YOUR OBJECTIVE — Exactly as written, copy the lines of the data below from the first through the one containing "Task: Click the 1.693,08 salary row label".

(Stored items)
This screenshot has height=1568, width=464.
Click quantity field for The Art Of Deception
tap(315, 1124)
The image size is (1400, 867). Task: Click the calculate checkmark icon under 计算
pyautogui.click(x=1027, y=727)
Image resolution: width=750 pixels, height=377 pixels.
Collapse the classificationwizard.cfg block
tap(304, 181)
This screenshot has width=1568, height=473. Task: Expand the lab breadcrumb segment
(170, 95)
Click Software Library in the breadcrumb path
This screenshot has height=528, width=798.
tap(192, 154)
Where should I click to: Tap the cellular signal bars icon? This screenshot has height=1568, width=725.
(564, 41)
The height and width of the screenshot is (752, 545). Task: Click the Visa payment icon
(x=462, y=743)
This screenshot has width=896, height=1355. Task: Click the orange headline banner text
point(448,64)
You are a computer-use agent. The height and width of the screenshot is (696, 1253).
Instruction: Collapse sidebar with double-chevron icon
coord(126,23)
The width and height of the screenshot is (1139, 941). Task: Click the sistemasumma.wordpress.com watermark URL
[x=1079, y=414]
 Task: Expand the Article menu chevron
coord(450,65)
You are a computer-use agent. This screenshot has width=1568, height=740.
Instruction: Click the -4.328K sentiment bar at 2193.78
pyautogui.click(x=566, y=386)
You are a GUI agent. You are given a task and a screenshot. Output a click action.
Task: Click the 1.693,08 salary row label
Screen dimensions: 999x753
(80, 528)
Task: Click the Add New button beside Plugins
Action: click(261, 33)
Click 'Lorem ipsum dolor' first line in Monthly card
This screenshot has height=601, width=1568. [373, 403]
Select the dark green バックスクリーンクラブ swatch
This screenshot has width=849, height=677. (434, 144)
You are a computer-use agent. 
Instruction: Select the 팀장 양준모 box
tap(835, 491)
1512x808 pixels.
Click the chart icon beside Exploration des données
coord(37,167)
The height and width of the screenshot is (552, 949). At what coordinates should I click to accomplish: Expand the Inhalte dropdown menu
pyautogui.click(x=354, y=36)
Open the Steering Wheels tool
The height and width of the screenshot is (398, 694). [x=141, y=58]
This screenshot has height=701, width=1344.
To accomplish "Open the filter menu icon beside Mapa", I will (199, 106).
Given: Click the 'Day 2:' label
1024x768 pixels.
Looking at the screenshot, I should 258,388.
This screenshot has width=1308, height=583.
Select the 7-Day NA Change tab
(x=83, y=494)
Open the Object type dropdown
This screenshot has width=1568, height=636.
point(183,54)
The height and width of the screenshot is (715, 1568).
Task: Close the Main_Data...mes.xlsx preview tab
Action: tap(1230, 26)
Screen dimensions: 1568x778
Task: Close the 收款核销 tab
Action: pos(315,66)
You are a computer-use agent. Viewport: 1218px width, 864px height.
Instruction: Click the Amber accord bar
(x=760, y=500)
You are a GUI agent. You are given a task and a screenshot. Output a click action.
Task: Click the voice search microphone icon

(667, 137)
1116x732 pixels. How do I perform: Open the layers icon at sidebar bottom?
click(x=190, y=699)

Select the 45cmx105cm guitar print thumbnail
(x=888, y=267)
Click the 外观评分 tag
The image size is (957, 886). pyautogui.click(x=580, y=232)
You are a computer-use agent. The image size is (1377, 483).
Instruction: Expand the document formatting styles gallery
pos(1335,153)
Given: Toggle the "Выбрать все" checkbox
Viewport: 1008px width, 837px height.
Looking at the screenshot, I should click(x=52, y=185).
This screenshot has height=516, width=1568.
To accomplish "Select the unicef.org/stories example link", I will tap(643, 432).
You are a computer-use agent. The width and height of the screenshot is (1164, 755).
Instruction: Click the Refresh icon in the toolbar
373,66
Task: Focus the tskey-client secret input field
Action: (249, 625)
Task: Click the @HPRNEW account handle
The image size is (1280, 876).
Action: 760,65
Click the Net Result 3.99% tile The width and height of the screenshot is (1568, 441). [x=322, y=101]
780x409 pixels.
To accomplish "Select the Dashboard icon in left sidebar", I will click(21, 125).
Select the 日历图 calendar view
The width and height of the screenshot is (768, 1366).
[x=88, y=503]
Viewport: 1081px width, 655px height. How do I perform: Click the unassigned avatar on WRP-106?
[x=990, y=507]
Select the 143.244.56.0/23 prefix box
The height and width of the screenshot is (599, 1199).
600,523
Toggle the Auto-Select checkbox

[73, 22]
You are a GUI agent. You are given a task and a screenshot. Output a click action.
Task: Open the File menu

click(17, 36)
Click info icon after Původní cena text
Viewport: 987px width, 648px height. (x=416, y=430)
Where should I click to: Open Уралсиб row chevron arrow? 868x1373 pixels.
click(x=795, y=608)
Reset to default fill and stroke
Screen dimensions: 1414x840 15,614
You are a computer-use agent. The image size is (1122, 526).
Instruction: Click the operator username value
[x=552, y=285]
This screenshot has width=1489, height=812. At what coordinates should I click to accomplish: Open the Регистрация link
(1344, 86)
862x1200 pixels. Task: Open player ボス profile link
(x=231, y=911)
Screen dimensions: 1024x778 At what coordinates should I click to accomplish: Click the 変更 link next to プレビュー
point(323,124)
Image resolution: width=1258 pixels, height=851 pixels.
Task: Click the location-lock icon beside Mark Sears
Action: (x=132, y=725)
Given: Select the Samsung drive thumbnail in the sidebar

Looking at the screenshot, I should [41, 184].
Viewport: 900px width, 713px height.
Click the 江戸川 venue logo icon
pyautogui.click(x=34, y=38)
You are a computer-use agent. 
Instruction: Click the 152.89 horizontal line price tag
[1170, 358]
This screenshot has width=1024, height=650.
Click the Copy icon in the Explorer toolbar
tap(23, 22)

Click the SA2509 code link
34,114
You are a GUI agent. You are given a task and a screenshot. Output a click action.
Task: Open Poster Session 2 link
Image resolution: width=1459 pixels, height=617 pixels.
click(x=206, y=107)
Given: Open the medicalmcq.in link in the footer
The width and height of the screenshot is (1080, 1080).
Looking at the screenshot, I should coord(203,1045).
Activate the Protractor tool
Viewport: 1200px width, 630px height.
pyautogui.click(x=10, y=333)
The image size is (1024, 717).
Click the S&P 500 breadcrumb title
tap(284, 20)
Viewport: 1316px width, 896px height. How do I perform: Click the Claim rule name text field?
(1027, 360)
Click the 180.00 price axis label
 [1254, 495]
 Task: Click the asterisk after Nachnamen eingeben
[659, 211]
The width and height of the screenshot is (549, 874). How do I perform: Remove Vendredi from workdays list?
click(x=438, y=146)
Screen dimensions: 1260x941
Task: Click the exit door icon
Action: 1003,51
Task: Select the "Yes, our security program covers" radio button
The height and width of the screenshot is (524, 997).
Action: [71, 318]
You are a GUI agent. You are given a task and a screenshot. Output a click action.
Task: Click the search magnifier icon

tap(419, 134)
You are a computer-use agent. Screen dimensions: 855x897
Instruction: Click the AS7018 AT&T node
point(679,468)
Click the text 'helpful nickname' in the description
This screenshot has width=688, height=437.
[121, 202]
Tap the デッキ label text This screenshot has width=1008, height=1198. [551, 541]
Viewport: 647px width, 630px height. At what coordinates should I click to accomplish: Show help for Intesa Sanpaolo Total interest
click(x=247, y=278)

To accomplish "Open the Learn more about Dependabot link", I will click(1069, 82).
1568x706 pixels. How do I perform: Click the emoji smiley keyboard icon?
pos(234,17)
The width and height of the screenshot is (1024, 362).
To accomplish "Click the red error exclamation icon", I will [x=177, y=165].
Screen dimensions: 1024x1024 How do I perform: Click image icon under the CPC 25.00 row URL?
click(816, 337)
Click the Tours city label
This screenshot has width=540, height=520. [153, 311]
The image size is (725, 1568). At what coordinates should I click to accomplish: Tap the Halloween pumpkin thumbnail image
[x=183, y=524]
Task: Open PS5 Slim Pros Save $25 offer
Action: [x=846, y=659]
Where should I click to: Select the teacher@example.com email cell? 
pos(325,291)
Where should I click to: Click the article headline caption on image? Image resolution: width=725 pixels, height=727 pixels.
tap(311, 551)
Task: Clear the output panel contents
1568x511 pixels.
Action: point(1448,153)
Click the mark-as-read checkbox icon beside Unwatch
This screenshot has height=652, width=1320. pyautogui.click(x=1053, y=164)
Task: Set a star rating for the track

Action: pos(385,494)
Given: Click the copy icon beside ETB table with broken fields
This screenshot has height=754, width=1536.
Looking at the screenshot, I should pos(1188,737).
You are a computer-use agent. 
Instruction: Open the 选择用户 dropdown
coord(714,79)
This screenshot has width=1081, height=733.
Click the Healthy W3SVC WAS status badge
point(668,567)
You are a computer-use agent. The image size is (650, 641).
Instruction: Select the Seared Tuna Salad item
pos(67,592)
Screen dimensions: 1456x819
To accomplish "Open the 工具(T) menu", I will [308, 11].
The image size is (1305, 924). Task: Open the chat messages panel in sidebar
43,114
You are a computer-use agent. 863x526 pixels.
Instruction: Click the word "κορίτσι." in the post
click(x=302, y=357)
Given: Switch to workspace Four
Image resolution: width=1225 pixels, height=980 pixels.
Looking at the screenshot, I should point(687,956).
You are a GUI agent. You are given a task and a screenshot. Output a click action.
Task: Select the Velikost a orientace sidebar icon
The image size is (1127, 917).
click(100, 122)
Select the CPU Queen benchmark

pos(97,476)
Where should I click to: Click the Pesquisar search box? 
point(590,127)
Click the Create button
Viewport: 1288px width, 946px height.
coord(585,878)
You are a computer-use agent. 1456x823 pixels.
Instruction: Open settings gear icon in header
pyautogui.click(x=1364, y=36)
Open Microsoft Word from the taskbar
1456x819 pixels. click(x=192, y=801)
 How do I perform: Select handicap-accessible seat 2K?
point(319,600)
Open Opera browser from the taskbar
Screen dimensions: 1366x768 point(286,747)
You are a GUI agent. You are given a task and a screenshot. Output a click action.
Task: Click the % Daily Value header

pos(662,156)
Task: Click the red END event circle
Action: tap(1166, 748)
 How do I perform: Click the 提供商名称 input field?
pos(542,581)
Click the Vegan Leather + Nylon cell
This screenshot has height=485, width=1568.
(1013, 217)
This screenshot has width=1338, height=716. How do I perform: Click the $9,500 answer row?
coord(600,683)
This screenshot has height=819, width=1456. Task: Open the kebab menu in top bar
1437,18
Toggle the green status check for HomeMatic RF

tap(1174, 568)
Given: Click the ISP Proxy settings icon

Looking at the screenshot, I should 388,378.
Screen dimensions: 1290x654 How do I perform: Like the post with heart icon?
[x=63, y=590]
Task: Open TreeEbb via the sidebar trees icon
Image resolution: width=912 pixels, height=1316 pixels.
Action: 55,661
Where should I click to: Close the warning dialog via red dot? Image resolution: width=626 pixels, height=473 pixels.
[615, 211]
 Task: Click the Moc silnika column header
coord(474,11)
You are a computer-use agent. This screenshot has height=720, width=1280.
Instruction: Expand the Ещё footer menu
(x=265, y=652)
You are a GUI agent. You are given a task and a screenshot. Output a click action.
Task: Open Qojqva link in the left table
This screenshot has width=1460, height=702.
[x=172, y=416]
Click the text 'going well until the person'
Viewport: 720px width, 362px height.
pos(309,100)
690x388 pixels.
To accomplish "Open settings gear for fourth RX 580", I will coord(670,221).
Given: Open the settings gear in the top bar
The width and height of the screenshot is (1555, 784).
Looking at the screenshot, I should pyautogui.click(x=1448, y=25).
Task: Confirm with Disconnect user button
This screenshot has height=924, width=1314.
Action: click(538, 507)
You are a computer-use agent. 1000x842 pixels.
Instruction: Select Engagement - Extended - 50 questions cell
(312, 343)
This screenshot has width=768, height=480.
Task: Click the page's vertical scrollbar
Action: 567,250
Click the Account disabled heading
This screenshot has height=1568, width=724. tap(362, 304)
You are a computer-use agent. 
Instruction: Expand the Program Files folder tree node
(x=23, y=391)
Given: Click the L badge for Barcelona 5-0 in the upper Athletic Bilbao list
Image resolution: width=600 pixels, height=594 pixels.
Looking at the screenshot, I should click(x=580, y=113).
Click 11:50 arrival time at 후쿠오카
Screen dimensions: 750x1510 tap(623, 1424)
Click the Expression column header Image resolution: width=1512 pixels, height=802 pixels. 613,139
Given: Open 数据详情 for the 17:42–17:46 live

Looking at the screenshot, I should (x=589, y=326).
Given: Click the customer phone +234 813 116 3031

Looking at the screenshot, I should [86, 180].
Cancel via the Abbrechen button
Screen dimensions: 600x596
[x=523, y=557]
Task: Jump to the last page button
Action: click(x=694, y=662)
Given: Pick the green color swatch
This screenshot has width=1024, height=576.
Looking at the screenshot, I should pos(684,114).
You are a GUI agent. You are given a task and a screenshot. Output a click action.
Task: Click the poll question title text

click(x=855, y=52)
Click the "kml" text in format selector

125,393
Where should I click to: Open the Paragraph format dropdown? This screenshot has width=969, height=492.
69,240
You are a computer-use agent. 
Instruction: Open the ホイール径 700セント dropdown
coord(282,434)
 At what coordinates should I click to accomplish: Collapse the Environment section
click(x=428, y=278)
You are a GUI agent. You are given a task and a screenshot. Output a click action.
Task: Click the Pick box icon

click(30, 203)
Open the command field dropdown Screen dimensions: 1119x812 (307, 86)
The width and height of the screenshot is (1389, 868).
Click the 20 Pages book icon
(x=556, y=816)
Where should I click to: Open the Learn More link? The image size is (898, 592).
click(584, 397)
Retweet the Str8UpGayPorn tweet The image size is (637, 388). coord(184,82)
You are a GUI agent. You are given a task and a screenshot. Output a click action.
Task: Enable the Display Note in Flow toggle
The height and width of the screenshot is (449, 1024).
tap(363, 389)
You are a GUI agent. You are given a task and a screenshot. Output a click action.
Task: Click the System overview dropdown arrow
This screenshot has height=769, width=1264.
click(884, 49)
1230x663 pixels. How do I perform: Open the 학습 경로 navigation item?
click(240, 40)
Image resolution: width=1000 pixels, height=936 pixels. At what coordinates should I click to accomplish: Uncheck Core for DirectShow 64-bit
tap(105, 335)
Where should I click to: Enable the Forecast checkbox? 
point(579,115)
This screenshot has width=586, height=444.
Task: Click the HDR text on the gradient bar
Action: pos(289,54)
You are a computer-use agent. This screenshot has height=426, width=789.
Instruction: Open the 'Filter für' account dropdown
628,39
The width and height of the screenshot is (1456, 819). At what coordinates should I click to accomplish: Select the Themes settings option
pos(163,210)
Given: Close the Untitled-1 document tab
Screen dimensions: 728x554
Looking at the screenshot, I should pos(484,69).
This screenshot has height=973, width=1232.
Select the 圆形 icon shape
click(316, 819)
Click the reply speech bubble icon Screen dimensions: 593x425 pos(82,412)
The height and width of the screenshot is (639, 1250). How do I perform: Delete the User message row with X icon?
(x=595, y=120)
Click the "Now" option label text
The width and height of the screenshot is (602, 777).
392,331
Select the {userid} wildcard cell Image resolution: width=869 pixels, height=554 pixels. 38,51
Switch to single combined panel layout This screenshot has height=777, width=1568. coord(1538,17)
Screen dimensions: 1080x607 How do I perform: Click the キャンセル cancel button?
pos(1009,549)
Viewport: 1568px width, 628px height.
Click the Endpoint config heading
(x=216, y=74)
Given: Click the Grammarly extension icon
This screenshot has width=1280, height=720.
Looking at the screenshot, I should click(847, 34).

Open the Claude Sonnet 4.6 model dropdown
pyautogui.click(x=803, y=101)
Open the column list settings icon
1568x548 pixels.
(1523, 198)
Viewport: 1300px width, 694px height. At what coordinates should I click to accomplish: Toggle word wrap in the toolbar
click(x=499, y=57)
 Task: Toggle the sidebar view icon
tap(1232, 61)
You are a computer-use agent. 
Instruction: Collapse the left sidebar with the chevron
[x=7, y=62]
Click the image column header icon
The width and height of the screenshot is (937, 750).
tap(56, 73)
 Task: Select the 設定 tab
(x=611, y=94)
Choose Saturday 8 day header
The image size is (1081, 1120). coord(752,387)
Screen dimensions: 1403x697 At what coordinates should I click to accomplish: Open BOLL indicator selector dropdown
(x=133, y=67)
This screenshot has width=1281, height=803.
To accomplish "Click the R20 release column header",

ANSWER AREA —
This screenshot has height=1568, width=464.
Click quantity field for The Art Of Deception
tap(315, 1124)
The image size is (1400, 867). Task: Click the calculate checkmark icon under 计算
pyautogui.click(x=1027, y=727)
Image resolution: width=750 pixels, height=377 pixels.
Collapse the classificationwizard.cfg block
tap(304, 181)
This screenshot has width=1568, height=473. Task: Expand the lab breadcrumb segment
(170, 95)
Click Software Library in the breadcrumb path
This screenshot has height=528, width=798.
tap(192, 154)
Where should I click to: Tap the cellular signal bars icon? This screenshot has height=1568, width=725.
(564, 41)
The height and width of the screenshot is (752, 545). Task: Click the Visa payment icon
(x=462, y=743)
This screenshot has width=896, height=1355. Task: Click the orange headline banner text
point(448,64)
You are a computer-use agent. The height and width of the screenshot is (696, 1253).
Instruction: Collapse sidebar with double-chevron icon
coord(126,23)
The width and height of the screenshot is (1139, 941). Task: Click the sistemasumma.wordpress.com watermark URL
[x=1079, y=414]
 Task: Expand the Article menu chevron
coord(450,65)
You are a computer-use agent. This screenshot has width=1568, height=740.
Instruction: Click the -4.328K sentiment bar at 2193.78
pyautogui.click(x=566, y=386)
You are a GUI agent. You are given a task and a screenshot. Output a click action.
Task: Click the 1.693,08 salary row label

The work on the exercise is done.